崇承宫主殿廊下,谢文昕身上穿着的是今年年夜之上他穿的那件龙袍。
只是同样一件袍服,半年之前落在他身上,是落的松松垮垮,而此时在他身上,却显得稍微合身了。
他抬头冷漠地看着一片接着一片拼接起来的惨淡乌云。
就如如今朝中内外所有人一样,谢文昕昨晚一夜不能入眠。今早天未亮他便起来,一番洗漱更换后,便一直站在廊下,只有璞绵陪在他身边,二人却没有一句话。
宫外打更声敲响,这时候谢文昕忽然眨了眨眼,轻声说:“璞绵,你会不会觉得朕很残忍?”
璞绵这时候脸上也没有丝毫表情,他一直垂着头,待了片刻,他才说:“陛下做的事情,自然有陛下的道理,璞绵愚钝,不敢擅作评言。”
“许令君说,如此是叫做杀鸡儆猴。他提出来的那刻,朕心里也是吓了一跳,就是稍微联想到那个画面,都觉得浑身哆嗦,只是朕自己也不知为何,竟是答应了,”谢文昕语气平淡却带着无尽的哀伤,顿了顿,他才继续道,“皇兄...皇兄之后,会永远地恨朕了吧...可是朕也是为了皇兄设想啊,若要替皇兄开罪,王桓便是那始作俑者,哪有被害的人,不想看到陷害自己的人受到惩处的...”
与其说谢文昕在与璞绵说着,倒更像是在自言自语,只是说到最后,他自己也说不下去了。
他蓦地想起那晚陈圳的那句,“想必陛下心中,还是放不下年少时的情谊”。
如果可以选择相信,他是不是也不愿意走到如此这一步。
谢文昕抿了抿嘴角,见璞绵没有作答,他也只是垂头微微苦涩笑笑,摇了摇头,才又说:“这个时候,王桓该到东直门了吧...”
谁知他话音刚落,一个侍卫却急急忙忙地从外面走了进来,璞绵一见眼上忽然露出惊喜的光芒,却稍瞬即逝,蓦地便迎了上前。
侍卫也在璞绵面前便停下脚步,时对着谢文昕颔首行礼后,谢文昕皱了皱眉,问道:“何事如此匆忙?”
“禀陛下,”侍卫双手作揖垂头而道,“柔化北府世子殿下如今正侯在流芳门外,说有紧急要事要上报陛下。
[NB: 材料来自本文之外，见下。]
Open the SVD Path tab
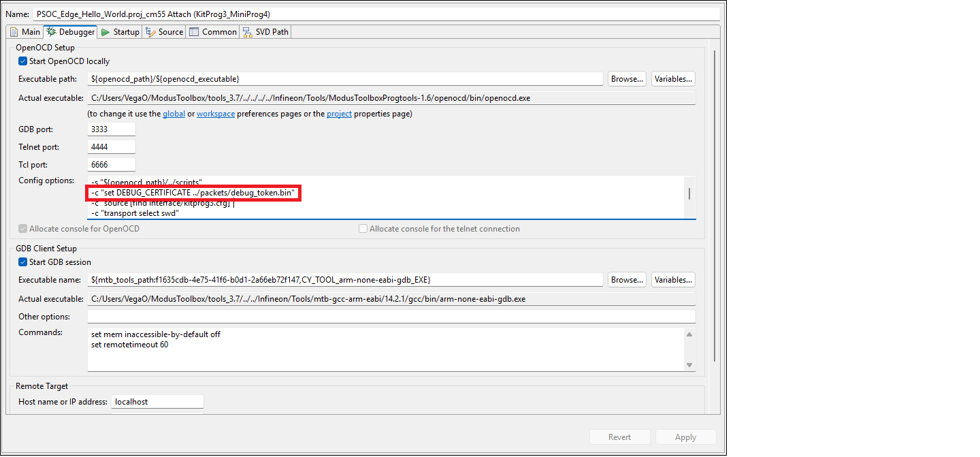This screenshot has width=980, height=457. 272,32
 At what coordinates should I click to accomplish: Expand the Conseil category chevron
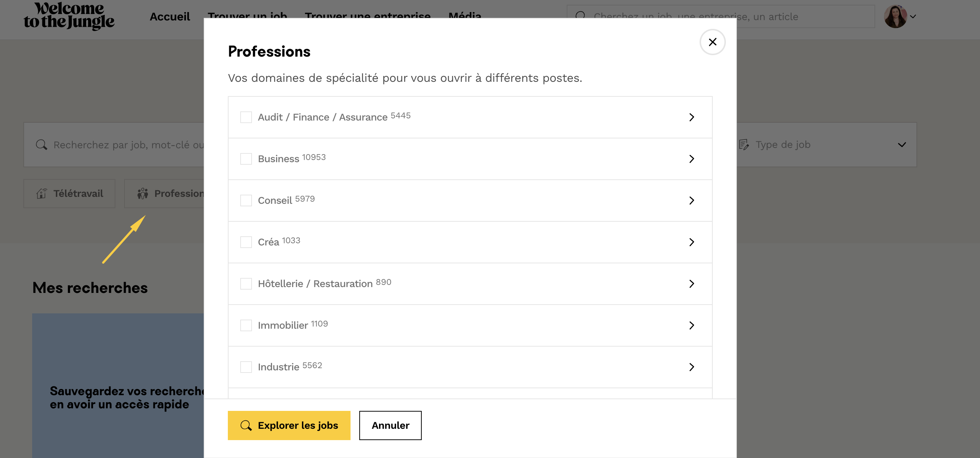(691, 200)
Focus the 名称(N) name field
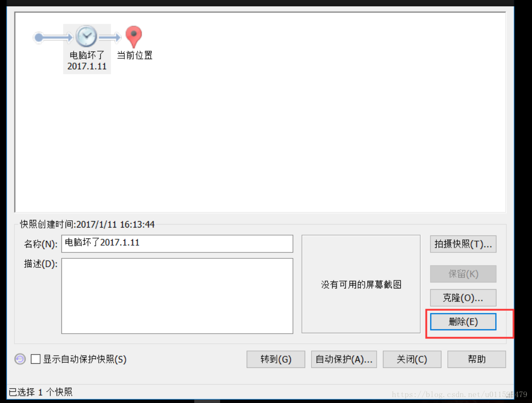Screen dimensions: 532x403 point(177,244)
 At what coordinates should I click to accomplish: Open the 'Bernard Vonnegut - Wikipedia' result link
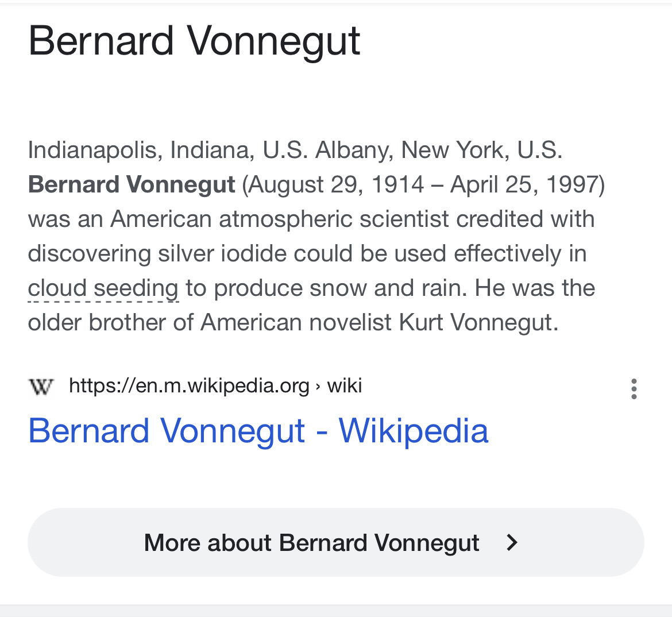coord(258,431)
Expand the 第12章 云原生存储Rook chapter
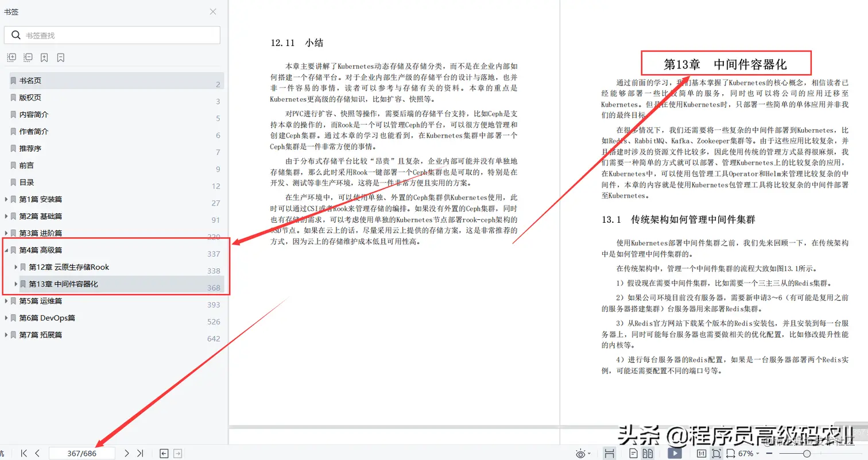 coord(16,268)
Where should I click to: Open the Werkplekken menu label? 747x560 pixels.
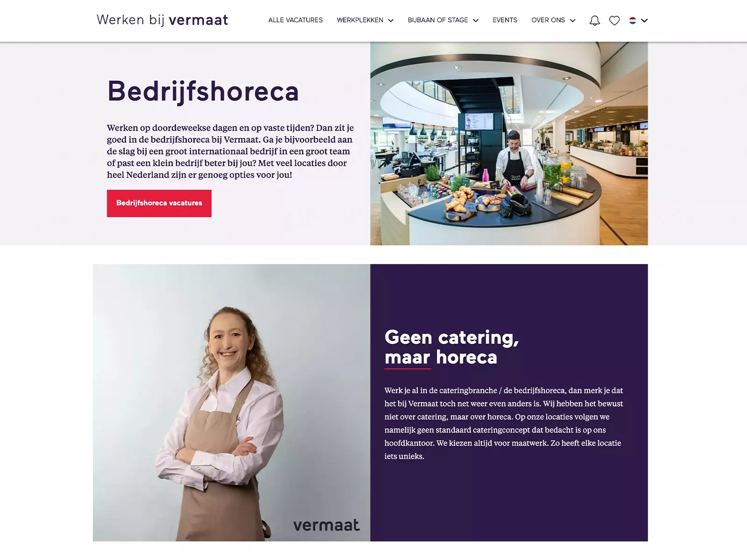360,20
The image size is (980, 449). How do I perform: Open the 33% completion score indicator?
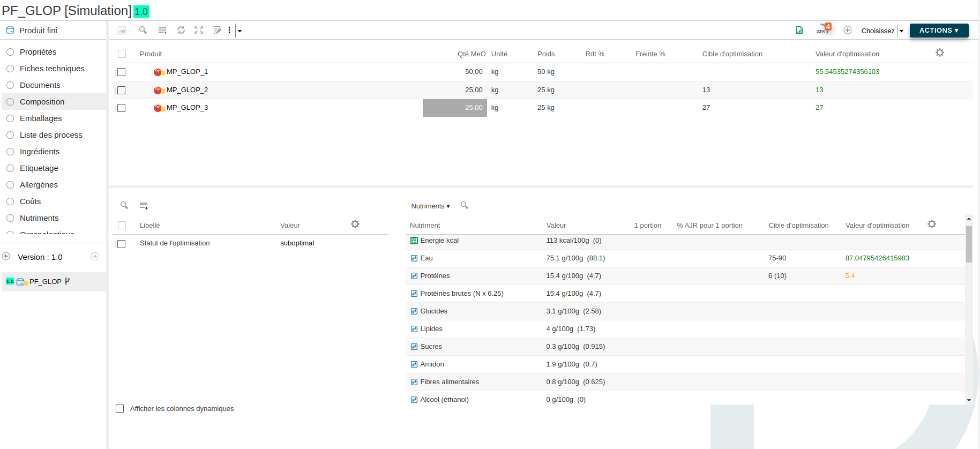pyautogui.click(x=824, y=29)
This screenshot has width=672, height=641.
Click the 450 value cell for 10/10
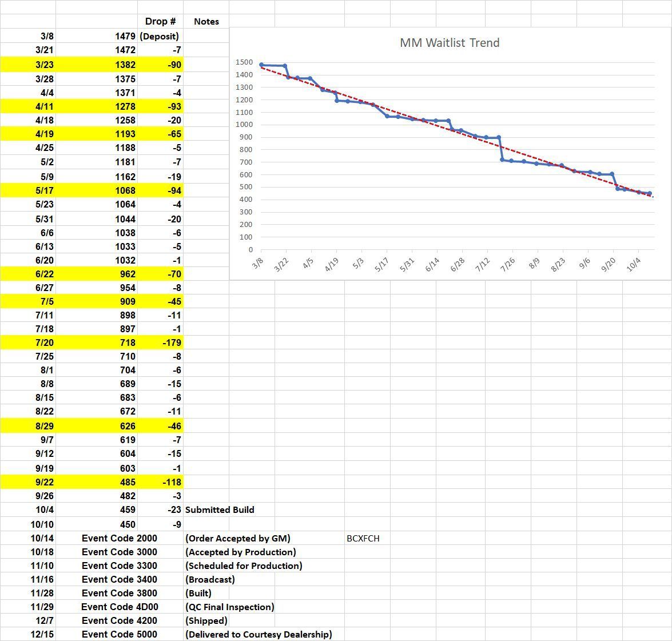tap(127, 524)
”
谢文昕一听,心中不由得顿了顿,见谢文昕没有立刻回话,璞绵这时便轻声说道:“今日陛下不便见客...”
可他话未说完,谢文昕忽然冷声打断问道:“世子殿下可有说所谓何事?”
侍卫道:“殿下说,已查清万户宴会之上行刺一事的真相,因个中牵涉淮南世子,不敢怠慢,便立刻呈报。”
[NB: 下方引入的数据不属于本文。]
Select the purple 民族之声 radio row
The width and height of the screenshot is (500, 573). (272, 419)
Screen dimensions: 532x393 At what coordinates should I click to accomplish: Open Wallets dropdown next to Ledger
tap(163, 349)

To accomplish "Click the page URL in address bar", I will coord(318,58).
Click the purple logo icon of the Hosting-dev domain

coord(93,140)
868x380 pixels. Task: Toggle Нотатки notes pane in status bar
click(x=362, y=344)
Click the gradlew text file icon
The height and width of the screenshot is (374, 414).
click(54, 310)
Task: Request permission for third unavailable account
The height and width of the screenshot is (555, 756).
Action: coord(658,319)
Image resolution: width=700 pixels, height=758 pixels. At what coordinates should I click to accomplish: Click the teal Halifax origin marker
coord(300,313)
“传!”谢文昕一声令下,广袖一挥便转身往偏厅走去,他脸上依然沉稳无光,只是他的双眸之上,隐隐闪现出一丝激动。
很快,梁显扬带着一个双手被铁链捆死的男人到了偏厅,他一走进殿内,二话不说顿时将衣摆一掀,猛地跪在了谢文昕面前,而他身后随行的男子也紧跟着哆嗦着跪在了他身旁。
见此一幕,谢文昕却没有丝毫诧异,反而一副洗耳恭听地模样,沉声道:“世子殿下,这是所谓何意啊?”
梁显扬依然颔首不敢直视谢文昕,他眉间紧紧皱着,厉声道:“还望陛下恕臣唐突,只是此事关涉淮南王府一家性命,以及两境之间的交邦友好,臣不得不速速入宫求见,以还淮南世子清白!”
“哦?”谢文昕脸上依然没有一丝波澜,他微微歪了歪头,道,“世子殿下,请细细说来。”
梁显扬此时忽然往后长手一伸,猛地将那男子一把拽到自己身边,冷声说:“此人便是当日在宴席之上与贺都尉比武之人,当日臣在殿上之时便察觉此中有诈,过后一番拷问之下,此人才说出早有预谋要陷害小王爷。”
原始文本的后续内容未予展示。